#### [WHAT IS REQUIRED]
When copying the records below, keep every word as it is and drop the images.

━━━━━━━━━━━━━━━━

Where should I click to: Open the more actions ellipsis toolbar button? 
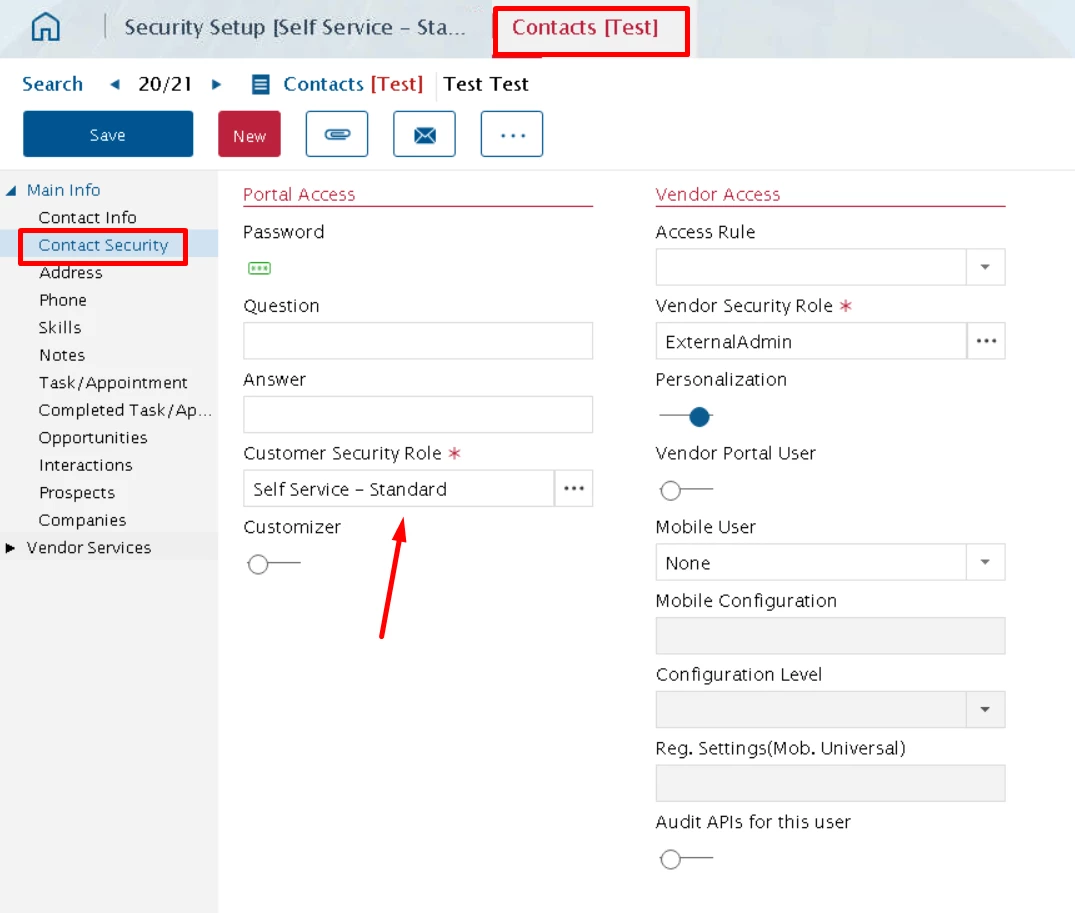[512, 135]
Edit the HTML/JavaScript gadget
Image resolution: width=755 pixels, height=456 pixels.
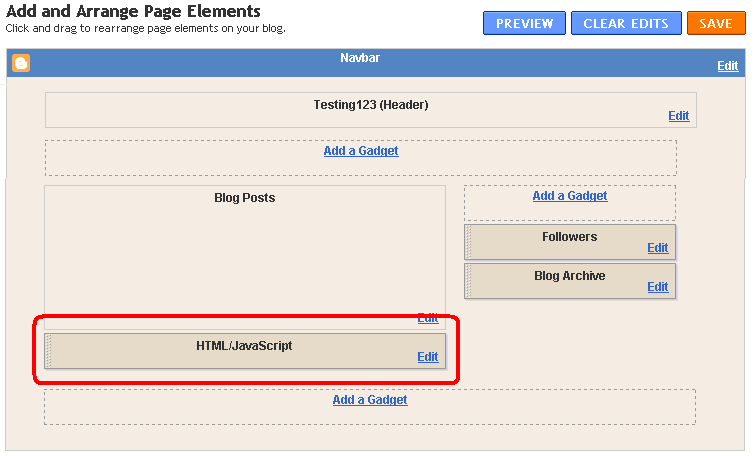[x=427, y=357]
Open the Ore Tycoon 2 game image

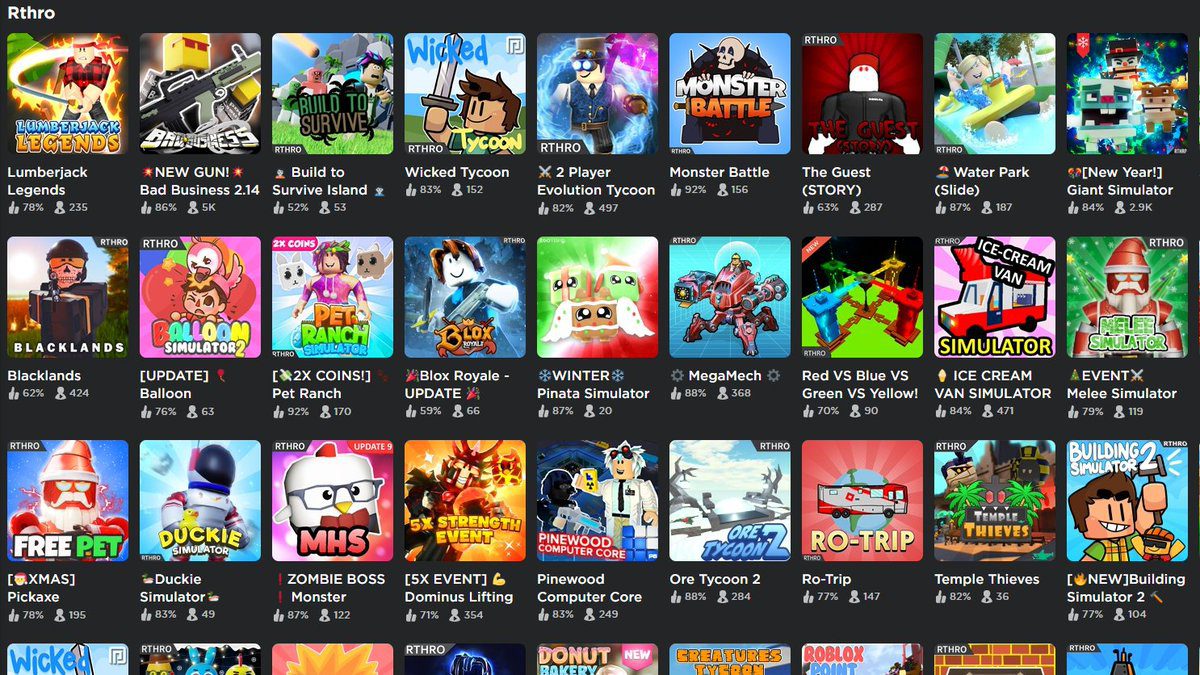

━━━━━━━━━━━━━━━━

#### [RESPONSE TO THIS TASK]
Where should I click to: Open the more actions ellipsis toolbar button? 
[512, 135]
Edit the HTML/JavaScript gadget
Image resolution: width=755 pixels, height=456 pixels.
[x=427, y=357]
Open the Ore Tycoon 2 game image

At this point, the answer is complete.